それゆえ、伯爵とその娘には重大な危機が迫っていた。

数日間は不安な日々が続いたが、ケルナンは突然の出発に備えて準備をしていた。しかし、事件から1週間後、共和派による侵攻の恐怖を正当化するものが何もない状態で、ようやくカウントが安心し始めたのである。

イヴェナートが町にたどり着けず、教区民の手に戻ってしまったのか、それとも敵に復讐することを望まず、影に戻ることにしたのか。

また、第三の仮説もあった。町議会や公安委員会の代表者たちは、終わらせなければならないヴァンデアン戦争や勃発しつつあるシュアンネリーのことで忙しく、イヴェナ司祭の復讐に割く時間がなかったのではないか。

いずれにしても、国は静かなままだった。伯爵は次第に自信を取り戻し、いつものように夢中になっていた。ケルナンはそれに怯えることもあった。彼には、主人が秘密のない大きな考えに支配されているように見えたのだ。伯爵のすべての考えを共有することに慣れていた忠実なブルターニュ人にとって、それは本当に苦痛だったが、彼は伯爵が保つ沈黙を尊重した。

マリーは、父がどんどん自分の中に引きこもっていく様子にも気づいていた。彼女が彼の部屋に行くと、いつも彼がひざまずいて熱心に祈っているのを見た。彼女は、ケルナンに隠したくないような、何とも言えない不安感を抱えて彼のもとに戻ってくる。彼は、自分が安心することなく、できる限り彼女を安心させた。

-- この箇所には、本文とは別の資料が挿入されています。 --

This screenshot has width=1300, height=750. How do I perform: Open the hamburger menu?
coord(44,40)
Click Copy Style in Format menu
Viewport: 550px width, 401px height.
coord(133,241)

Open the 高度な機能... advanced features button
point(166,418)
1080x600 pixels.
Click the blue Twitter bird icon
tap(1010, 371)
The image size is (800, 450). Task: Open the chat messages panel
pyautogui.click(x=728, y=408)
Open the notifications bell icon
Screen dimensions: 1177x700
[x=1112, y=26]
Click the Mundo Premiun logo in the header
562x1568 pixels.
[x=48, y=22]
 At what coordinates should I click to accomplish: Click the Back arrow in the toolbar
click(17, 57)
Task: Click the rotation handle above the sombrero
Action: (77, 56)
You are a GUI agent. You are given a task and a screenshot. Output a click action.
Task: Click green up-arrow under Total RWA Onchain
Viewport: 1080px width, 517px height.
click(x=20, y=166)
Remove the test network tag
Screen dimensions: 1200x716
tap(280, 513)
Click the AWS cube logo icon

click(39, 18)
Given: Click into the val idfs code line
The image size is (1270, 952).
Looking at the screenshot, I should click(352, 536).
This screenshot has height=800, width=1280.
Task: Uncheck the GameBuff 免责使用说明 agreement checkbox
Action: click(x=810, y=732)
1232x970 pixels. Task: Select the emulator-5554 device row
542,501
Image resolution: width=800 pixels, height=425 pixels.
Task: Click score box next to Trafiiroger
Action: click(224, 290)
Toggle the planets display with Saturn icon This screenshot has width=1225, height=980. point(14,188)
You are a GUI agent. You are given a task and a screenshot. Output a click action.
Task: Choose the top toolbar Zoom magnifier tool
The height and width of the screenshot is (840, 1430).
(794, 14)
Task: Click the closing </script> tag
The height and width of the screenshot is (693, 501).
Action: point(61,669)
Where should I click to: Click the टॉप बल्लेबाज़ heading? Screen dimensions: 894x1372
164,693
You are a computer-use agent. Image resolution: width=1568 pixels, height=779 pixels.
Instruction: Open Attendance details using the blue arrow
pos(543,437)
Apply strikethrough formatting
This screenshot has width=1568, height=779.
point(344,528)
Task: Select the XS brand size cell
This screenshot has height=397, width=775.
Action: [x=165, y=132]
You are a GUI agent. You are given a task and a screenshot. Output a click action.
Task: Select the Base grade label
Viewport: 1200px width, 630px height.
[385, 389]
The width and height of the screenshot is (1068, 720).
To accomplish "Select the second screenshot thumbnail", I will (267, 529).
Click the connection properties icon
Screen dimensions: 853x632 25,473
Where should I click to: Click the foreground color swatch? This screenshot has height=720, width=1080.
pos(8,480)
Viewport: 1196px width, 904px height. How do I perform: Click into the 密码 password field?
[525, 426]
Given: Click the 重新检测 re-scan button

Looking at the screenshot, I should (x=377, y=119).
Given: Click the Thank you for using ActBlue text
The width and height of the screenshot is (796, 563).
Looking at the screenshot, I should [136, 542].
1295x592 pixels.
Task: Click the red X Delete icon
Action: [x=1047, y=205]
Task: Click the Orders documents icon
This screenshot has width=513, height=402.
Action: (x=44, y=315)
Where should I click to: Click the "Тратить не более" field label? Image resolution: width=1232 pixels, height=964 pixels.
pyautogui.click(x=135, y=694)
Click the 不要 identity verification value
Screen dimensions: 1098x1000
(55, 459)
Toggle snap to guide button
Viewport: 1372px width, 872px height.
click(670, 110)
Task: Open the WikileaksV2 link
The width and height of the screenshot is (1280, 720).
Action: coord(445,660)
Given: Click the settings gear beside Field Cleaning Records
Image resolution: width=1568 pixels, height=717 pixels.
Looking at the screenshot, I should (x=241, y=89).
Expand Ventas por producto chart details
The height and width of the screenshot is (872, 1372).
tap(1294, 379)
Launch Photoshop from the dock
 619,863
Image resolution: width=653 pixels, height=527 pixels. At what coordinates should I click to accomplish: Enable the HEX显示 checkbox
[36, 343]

しかし、あまり変化のない事件の連続で日々が過ぎていった。漁は順調に進み、ロクメイエの主人たちは、漁獲物を売るよりも食べることが多くなっていた。トレゴランは、彼女が縫えない大きな裾を縫うのを手伝い、漁師としての仕事をしていないときは、彼女のそばに座ってお針子の仕事をしていた。それに当時は、このように自分の手の仕事の存在を求めなければならない移民紳士が少なからずいて、それは逆に蔑視ではなかった。アンリはよく不器用なことをして、少女はそれを微笑んでいたが、助けられても助けなくても、彼女の収入は一日に5、6ソルにも満たない。

この数時間の仕事の間に、アンリは自分の人生のすべてを、そして彼がとても愛したこの貧しい妹のすべてを語った。マリーは心の中で、この若者を甘く慰めていた。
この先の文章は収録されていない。